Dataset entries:
_ _ _ _ _
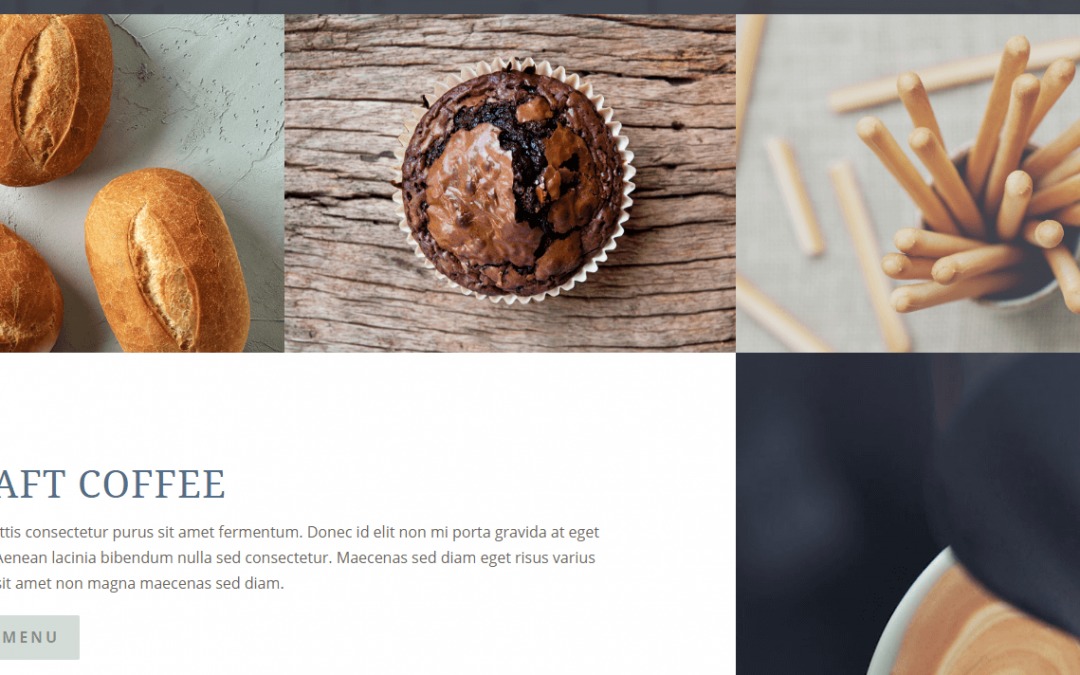Click the top-left bread roll
Screen dimensions: 1080x675
coord(55,98)
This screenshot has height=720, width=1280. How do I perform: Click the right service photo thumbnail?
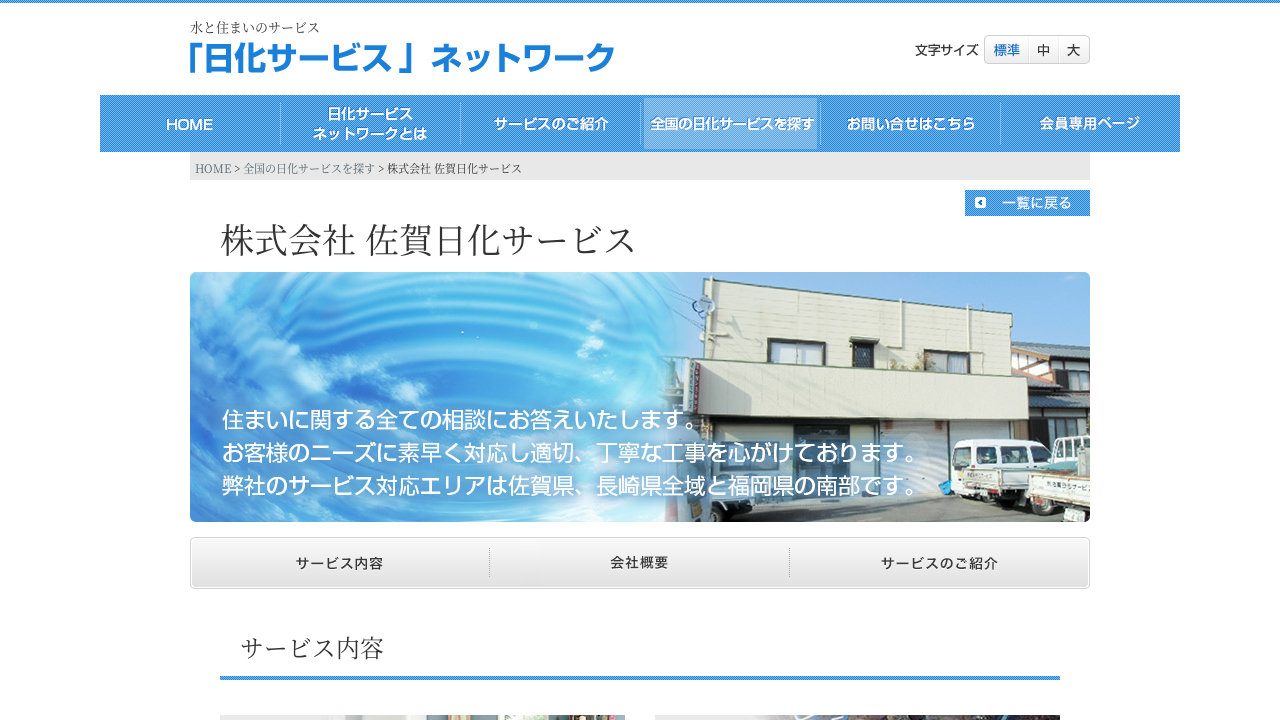point(857,716)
_ _ _ _ _
> [EXERCISE BRIEF]
What is needed is an exact transcription of the lines from the one containing "This screenshot has" through the last line of the records above, both included, with no pictures.

> [ANSWER FOR THIS EXERCISE]
This screenshot has height=720, width=1280. How do I perform: Click the right service photo thumbnail?
point(857,716)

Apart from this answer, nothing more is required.